When Jaime loads the tape onto the recorder, the supply reel in the closeup shot is different from the one she handles in the longer shots.
Only the three OSI agents are present at the concert hall backstage when two of Penn's goons hold them at gunpoint, yet after Jaime yanks the drape down, a fourth man suddenly appears with Jaime and the others, wearing blue overalls and holding the rope that Muffin later uses to lasso Penn.
When Jaime powers up the studio equipment, the outside red "RECORDING" warning light goes on (this is probably what alerts Buck that there is someone in the studio, despite Jaime's having eluded the security devices), yet Jaime merely uses the tape machine to play back the recording. If the machine had indeed been in the "record" mode, the tape would have been erased as it spooled off, not simply played back.
Tammy asks Buck's musicians to play the piece of music over because the mandolin-player's sound level was not loud enough on the master tape. Buck's recording studio is fitted with wide-tape multi-track recorders, so each musician would probably be recorded on a separate tape-track. So if Tammy had wanted one of the musicians to play louder on the recording, she would not have erased the entire tape and started over with everyone playing together again; she would simply have asked just that one too-softly-playing musician to don headphones and re-record his own musical track while listening to the other band-members' already-recorded tracks; the other musicians would not have had to re-play their own parts, also.
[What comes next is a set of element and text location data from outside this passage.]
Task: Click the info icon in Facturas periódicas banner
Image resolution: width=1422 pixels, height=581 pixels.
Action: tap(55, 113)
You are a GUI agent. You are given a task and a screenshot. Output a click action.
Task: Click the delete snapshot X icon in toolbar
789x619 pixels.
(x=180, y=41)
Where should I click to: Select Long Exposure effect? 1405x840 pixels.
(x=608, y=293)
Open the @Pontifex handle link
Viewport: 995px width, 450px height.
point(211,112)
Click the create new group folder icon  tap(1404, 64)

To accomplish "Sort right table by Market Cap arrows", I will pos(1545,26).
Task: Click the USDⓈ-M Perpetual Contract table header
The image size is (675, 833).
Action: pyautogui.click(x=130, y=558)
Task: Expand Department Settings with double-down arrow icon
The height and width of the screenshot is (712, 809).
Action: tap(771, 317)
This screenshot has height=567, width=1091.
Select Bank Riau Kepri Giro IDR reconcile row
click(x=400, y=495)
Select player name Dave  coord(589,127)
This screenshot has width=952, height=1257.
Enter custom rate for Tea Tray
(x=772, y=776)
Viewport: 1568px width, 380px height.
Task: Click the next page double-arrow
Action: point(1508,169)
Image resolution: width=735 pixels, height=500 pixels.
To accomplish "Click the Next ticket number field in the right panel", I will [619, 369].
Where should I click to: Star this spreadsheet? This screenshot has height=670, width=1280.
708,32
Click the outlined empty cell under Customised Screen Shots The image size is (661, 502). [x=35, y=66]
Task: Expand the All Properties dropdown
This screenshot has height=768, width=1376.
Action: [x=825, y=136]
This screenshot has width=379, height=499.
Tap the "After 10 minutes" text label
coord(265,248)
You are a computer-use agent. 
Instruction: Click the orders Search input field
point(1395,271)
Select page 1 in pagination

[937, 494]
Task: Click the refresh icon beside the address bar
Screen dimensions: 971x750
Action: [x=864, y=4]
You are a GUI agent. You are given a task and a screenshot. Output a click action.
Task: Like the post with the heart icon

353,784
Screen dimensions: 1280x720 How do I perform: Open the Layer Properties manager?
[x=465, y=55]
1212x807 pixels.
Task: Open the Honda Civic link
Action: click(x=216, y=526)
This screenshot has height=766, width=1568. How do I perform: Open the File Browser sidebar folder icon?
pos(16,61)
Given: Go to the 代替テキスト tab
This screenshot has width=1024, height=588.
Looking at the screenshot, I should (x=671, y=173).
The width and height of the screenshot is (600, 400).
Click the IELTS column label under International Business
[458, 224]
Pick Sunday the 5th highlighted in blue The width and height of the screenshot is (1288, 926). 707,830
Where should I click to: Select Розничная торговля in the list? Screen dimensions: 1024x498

It is implied that both Tammy and Buck would have to go to prison for espionage, but it was only Tammy who had knowingly/voluntarily doing anything illegal --- Buck knew nothing about the crime till Jaime informed him of it, nor was he actively involved in it till the live performance at the end, and even then he was cooperating only because he'd been threatened with Tammy' death if he didn't comply. So although Buck probably would indeed be temporarily detained and have to appear in court to testify, he would not likely be convicted of any intentional wrongdoing.
The bionic "up we go!" sound is heard before Jaime actually starts to jump over the invisible fence; the sound starts as she is crouching in preparation for her spring.
The first close-up view of the studio tape-machine shows the VU meter's needle waggling at the midway point, indicating a medium-strength fluctuating "beat" in the sound-level, as would be shown if the bouncy instrumental/percussion base-track that had been playing on the machine was still running. But the song is actually ending, and so the music is just a fading-away "final strains" sound of "smooth" melody tones, with no beat or other "sharp transitions" that would make the sound-level meter needle move or even be much above -3db.
The sign "Ventura Air Force Base" indicates that the base is located in the county and possibly the city of Ventura, California. However, the "Caution" sign on the fence to the left are marked with "L.A. OR 96772" (Los Angeles Ordinance 96772) and another "No Trespassing" sign is marked with "L.A.M.C." (Los Angeles Municipal Code).
Buck had seen Jaime's OSI card and had just heard Tammy refer to Jaime by her real first name, so he would not have spoken of her as "Jodie Lee" after learning that Penn had locked Jaime and Muffin inside Buck's burning studio.
Tammy instructs her assistant to "bring it up two" on the sound board, yet in the subsequent close-up shot of the level being increased (and the high-pitched code-tones sounding as Jaime hears them), the man's hand clearly moves the mixer's Glide-Path control considerably further forward than just two marked db-level-graduations on the board.